Employers may be able to refuse or charge a reasonable fee if a SAR or part of a SAR if:

  1. manifestly unfounded. This covers situations where it is clear that the employee has no intention of exercising their rights, for example, if they offer to withdraw the request in return for a form of benefit, such as a higher settlement offer, or if the request indicates malicious intent. In practice, tactical SARs may not state the reasons why the request is submitted.
  2. manifestly excessive. This covers situations where the request is clearly or obviously unreasonable. For example, where an employer has provided the information, but not in chronological order, and a second request is made to this effect. Broadly, this assessment should be based on whether the request is proportionate when balanced with the costs involved and the employer’s available resources. If a request appears to be manifestly excessive, employers may consider asking the requester to clarify their request.

Employers cannot enforce clauses in signed settlement agreements which waive an employee’s rights of access.
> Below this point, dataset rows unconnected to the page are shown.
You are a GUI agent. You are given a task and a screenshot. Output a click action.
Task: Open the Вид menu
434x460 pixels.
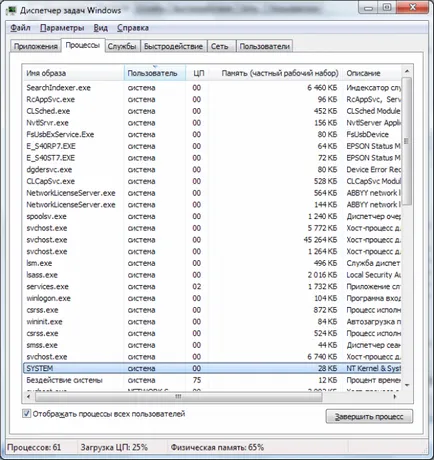[x=100, y=28]
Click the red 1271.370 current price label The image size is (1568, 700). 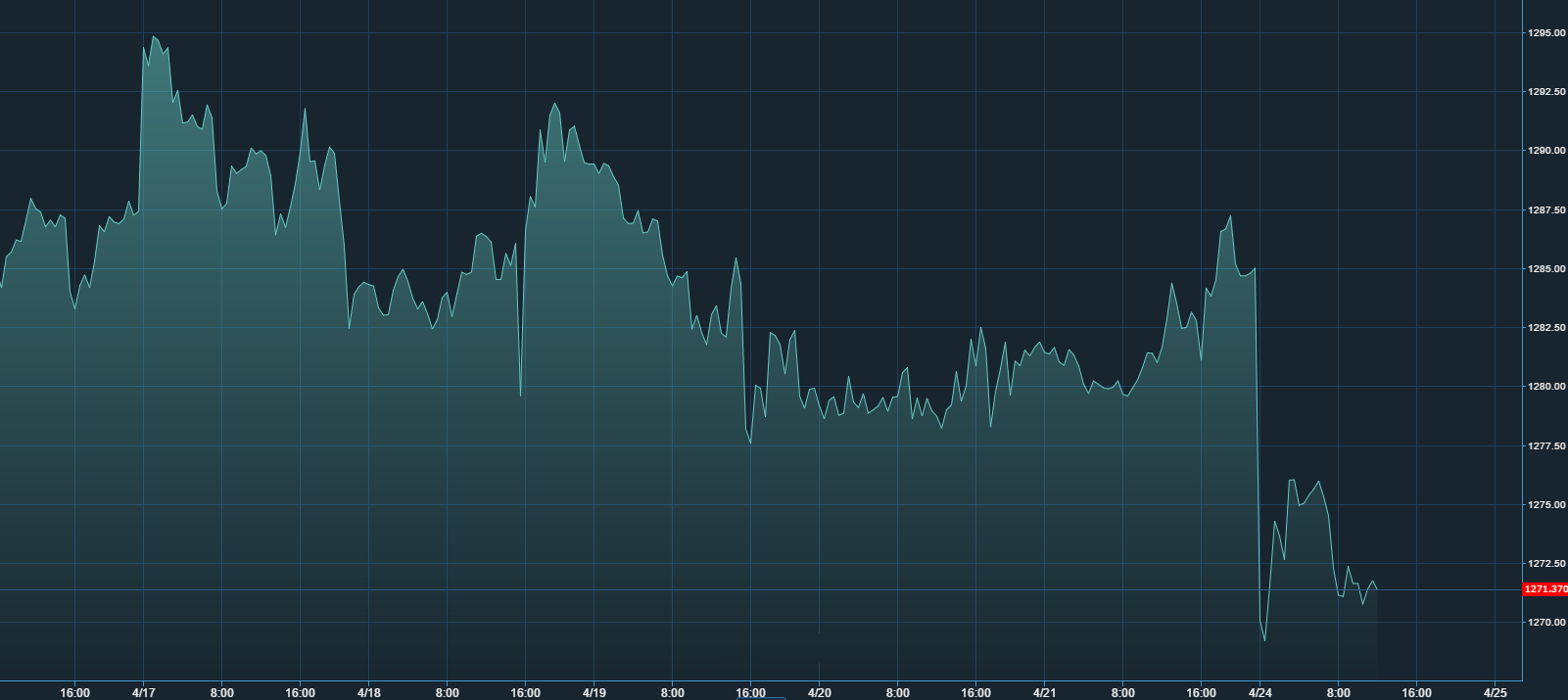(1545, 589)
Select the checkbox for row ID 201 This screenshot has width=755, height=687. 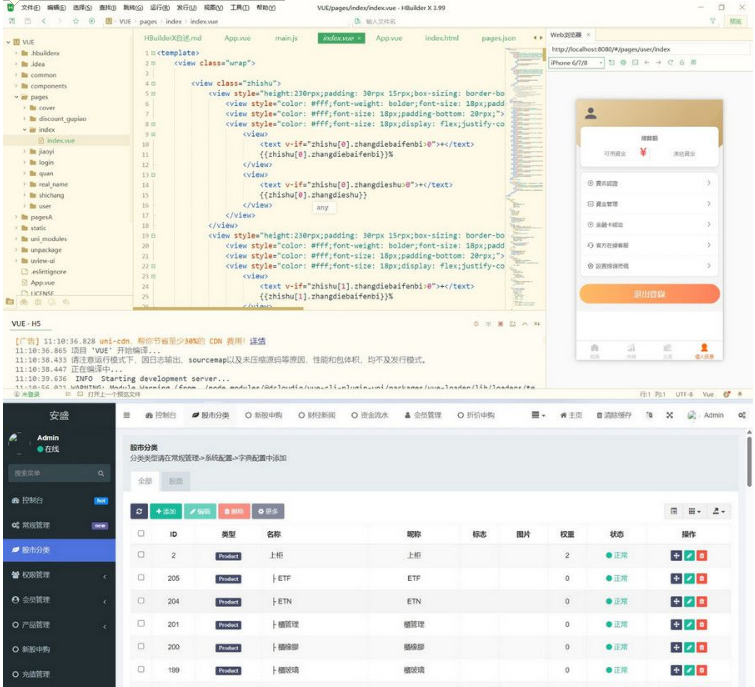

There does not appear to be anything preventing an employee from withdrawing a request in a settlement agreement, however.

Employers must still comply even if a tribunal case or grievance process is on-going and the employer suspects that the request is for personal information that is to be used against them in potential litigation.

The above points are not exhaustive of the guidance, and we always recommend obtaining advice from an employment and data protection specialist.